先程からソフィアの炎に焼かれた人間の肉のよい匂いがしている。
勇者に破れ、魔力も枯れ、闇に隠れて暮らしていたので人間の肉の匂いは魔王の右足の食欲を奮い立たせた。
「ローガン兄様にはお土産を渡してあるから大丈夫だと思うわ」
「ほう、ですがソフィア様、この屋敷の人間の皮を全て我らの仲間にいただけると聞いておりますが? 喰ってしまってよろしいのか?」
「別にそう決めてるわけじゃないし、いくら中身が変わっても、腹立たしい人間を側に置いて置きたくないわ。だいたい、ローガンだって、エリオットだってそう。ソフィアを虐めてた奴らに今更ソフィア様って傅かれても、なんかむかつくわ」
「確かに。それに人間はごまんといる」
そう言ってエリオットはシリルの方へ近寄って行った。
ソフィアはにやっと笑って、「ヒール」と完全治癒魔法を唱えた。
「エリオット様、ゆっくり時間をかけてお召し上がりになってね」
途端に回復、再生するシリルの手先、足先。
「ああああ!」
とシリルが歓喜の声を上げたが、すぐその後に、絶叫が響いた。
あんぐりと大きな口を開けたエリオットがシリルの脇腹に喰らいついていた。
金髪美少年の美しい顔、口周りは真っ赤な血で汚れ、喰い千切った胴体を咥えたエリオットが振り返ってソフィアに微笑んだ。

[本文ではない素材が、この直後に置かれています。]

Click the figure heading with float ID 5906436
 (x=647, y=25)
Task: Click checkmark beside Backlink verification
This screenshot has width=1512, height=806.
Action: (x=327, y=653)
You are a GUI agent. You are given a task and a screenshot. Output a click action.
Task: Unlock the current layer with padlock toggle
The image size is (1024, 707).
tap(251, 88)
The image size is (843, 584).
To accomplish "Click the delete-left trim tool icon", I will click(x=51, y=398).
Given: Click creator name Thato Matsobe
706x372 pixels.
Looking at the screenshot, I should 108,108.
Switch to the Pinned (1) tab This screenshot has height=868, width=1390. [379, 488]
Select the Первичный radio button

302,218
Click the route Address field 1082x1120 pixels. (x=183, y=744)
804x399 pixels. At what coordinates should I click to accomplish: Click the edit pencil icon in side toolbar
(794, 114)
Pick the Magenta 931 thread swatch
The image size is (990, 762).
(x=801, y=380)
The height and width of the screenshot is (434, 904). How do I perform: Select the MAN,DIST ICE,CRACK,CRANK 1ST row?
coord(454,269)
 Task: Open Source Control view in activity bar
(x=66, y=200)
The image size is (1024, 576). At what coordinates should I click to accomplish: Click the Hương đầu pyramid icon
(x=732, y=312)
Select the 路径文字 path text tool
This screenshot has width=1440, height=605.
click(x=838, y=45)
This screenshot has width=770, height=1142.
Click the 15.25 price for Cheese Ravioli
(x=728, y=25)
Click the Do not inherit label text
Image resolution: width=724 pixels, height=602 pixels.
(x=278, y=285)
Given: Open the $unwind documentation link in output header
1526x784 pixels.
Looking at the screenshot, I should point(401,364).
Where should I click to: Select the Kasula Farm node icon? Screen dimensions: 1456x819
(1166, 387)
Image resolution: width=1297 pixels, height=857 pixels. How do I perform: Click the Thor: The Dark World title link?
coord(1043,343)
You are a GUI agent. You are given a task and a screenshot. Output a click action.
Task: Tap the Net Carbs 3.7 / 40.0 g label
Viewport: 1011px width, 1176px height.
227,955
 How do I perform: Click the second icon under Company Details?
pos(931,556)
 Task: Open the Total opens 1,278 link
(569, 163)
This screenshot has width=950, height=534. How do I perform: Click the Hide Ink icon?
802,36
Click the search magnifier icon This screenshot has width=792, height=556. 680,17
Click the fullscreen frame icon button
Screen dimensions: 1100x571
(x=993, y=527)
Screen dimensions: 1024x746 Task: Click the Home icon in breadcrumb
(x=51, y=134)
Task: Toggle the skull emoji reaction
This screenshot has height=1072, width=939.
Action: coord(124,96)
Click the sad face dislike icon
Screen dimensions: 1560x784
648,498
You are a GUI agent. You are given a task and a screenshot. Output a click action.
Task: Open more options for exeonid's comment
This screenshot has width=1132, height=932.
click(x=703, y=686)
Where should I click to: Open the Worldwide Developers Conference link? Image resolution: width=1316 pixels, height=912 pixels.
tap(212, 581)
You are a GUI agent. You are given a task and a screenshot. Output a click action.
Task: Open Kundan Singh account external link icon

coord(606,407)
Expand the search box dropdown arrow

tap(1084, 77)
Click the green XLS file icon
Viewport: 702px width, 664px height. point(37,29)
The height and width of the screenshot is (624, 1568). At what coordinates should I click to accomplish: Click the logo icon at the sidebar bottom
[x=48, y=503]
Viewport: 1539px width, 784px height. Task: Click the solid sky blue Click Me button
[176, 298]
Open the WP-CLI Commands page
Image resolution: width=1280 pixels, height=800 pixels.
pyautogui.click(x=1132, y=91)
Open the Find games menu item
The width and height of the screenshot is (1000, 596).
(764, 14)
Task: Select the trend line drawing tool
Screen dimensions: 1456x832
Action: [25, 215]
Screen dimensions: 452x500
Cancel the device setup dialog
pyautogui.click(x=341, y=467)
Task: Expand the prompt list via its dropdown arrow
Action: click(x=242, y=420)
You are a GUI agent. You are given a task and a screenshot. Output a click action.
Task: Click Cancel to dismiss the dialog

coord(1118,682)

「思うのですが、少しずつ喰らい、それをソフィア様に回復して頂くとそれはもう永遠に減らない食料になるのでしょうか?」
そう言いながらもエリオットはガツガツとシリルの身体を貪り喰っていく。
腕をもいで喰い、足を千切ってかぶりつく、胴体にむしゃぶりつき血を啜る。
「そうかもね。なら魔法で自動回復をつけてあげるわ。その女の生体エネルギーが瀕死になったら、完全回復するようにね。それはあなたのおやつ箱として差し上げるわ。殺さないように大事に食べてあげてね」
パチンとソフィアが指を鳴らすと、喰い千切られたシリルの細切れになった身体が回復した。今度はエリオットが歓喜の声を上げた。人間の皮を被ってはいるが、中身は魔王の右足だ。獲物に夢中になり、その姿が元の醜悪で残酷な魔物に変化しかかっていた。
血を啜り、肉を喰らう合間にシリルの絶叫がBGMとして流れる。
絶叫が消えかかる頃、再び、シリルは回復され元の人間に戻る。
消耗され、壊れかけた精神すら元の時間に戻る。
シリルは狂う事も死ぬ事も許されないまま喰らわれ続ける。
「ごゆっくり」
と言ってソフィアは鞄を手に部屋を出た。